Study characteristics across all those included were comparable (Table 1), suggesting the transitivity assumption was unlikely to be violated. Global τ² and I² were 0.037 and 94.6% for composite CVD, 0.052 and 45.6% for MI, and 0.089 and 64.6% for stroke, respectively. These values indicate high heterogeneity for the composite CVD outcome and moderate heterogeneity for MI and stroke outcomes, corresponding with Q statistics (P-value) of 260.45 (<0.001), 5.52 (0.138), and 22.57 (0.004), respectively. No evidence of inconsistency was identified by the design-by-treatment interaction model for adjusted effect pooling of the composite CVD, MI, and stroke outcomes with P-values of 0.575, 0.138, and 0.286, respectively. In addition, node-splitting using a back-calculation method did not indicate local inconsistency for almost all the comparisons (Supplementary file Table 8). No asymmetrical pattern was observed in the comparison-adjusted funnel plots for all outcomes, suggesting no publication bias (Supplementary file Figures 3–5). The Egger’s test P-values were 0.512, 0.123 and 0.876 for the composite CVD, MI, and stroke outcomes, respectively.

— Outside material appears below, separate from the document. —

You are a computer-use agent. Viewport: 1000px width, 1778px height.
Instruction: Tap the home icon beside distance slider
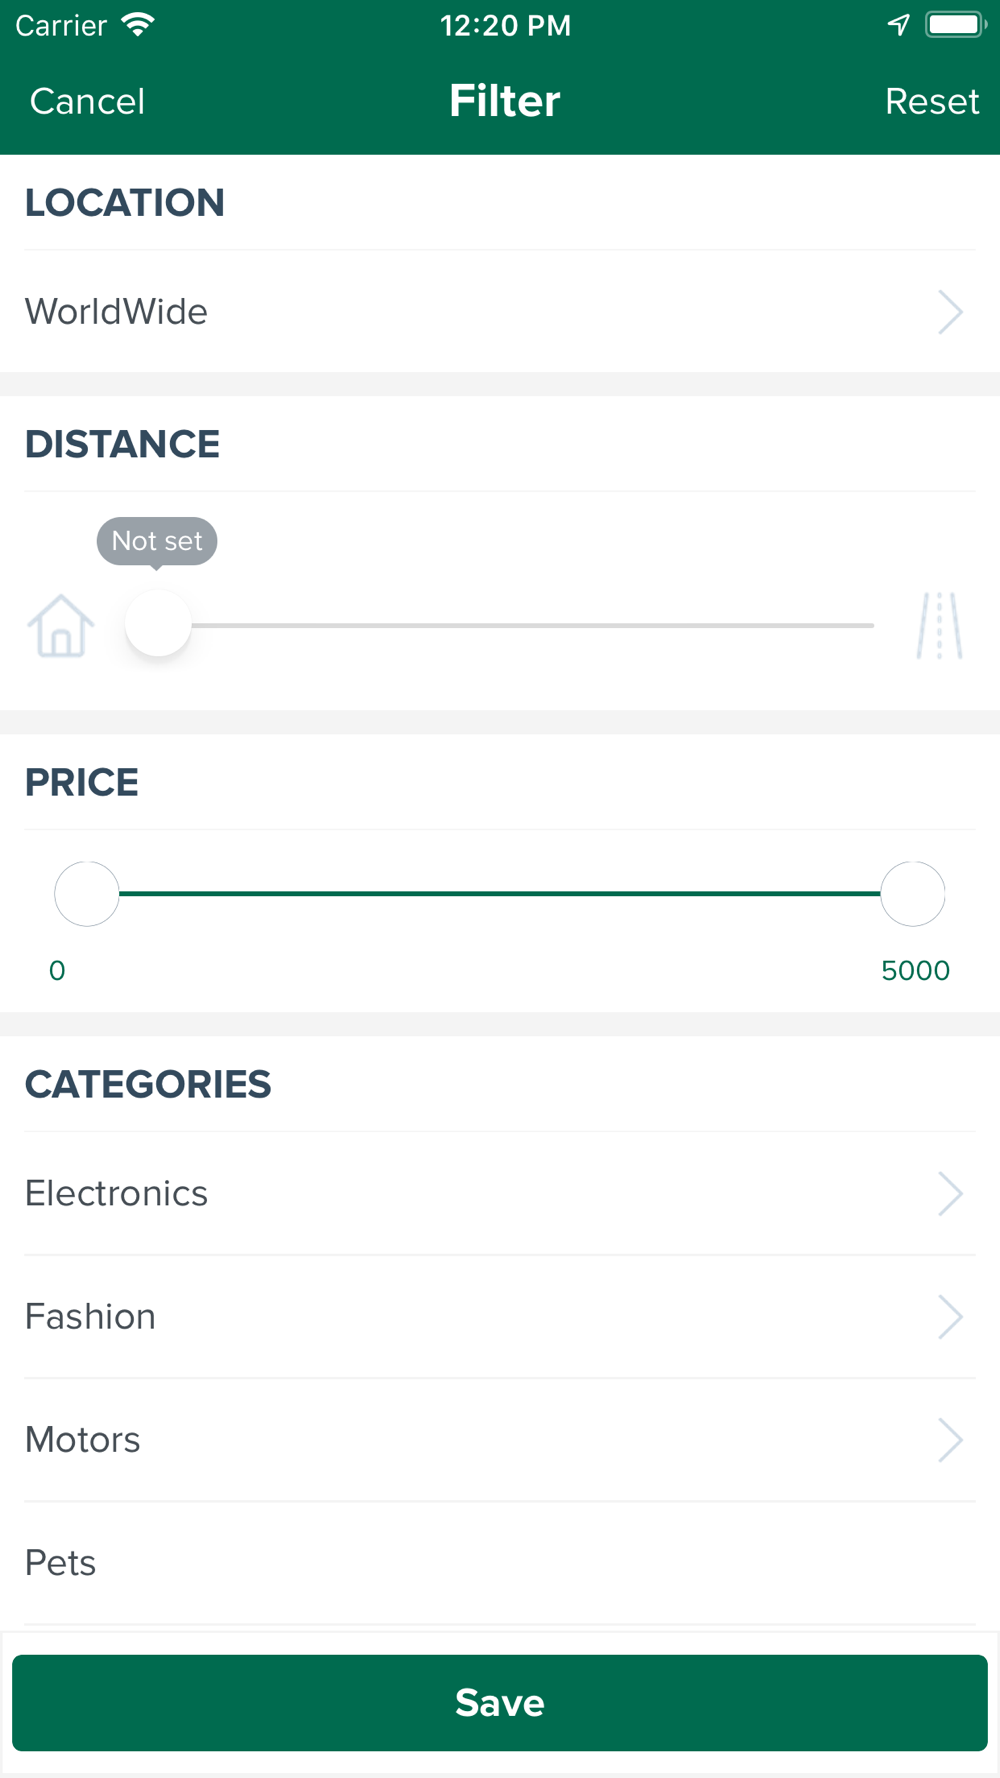tap(61, 626)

Confidence in network meta-analysis

The confidence of evidence synthesis from the NMA was rated as low to very low for most comparisons across all outcomes (Supplementary file Table 9). The primary reason for downgrading was within-study bias.

Limitations

There were some other limitations that should be acknowledged. First, most of the included studies relied on participants’ self-reported information regarding tobacco exposure and clinical outcomes that might be subject to misclassification and inaccurate reporting of both exposure and outcomes. These issues might introduce bias to the study findings. Second, the covariates considered in the multivariate analysis varied across individual studies, meaning that the adjusted OR may differ between studies. Moreover, this study is not an individual patient meta-analysis, where effect pooling can be performed using a statistical model that incorporates a uniform set of covariates. Third, this study did not assess the effects of different types of tobacco products due to the limited number of included studies and the lack of data for direct comparisons. Lastly, because the data were primarily derived from cross-sectional studies, the analysis can only identify associations and cannot infer the causal relationships between e-cigarettes and CVD. In addition, it is also possible that patients switched from cigarettes to e-cigarette use following a CVD diagnosis.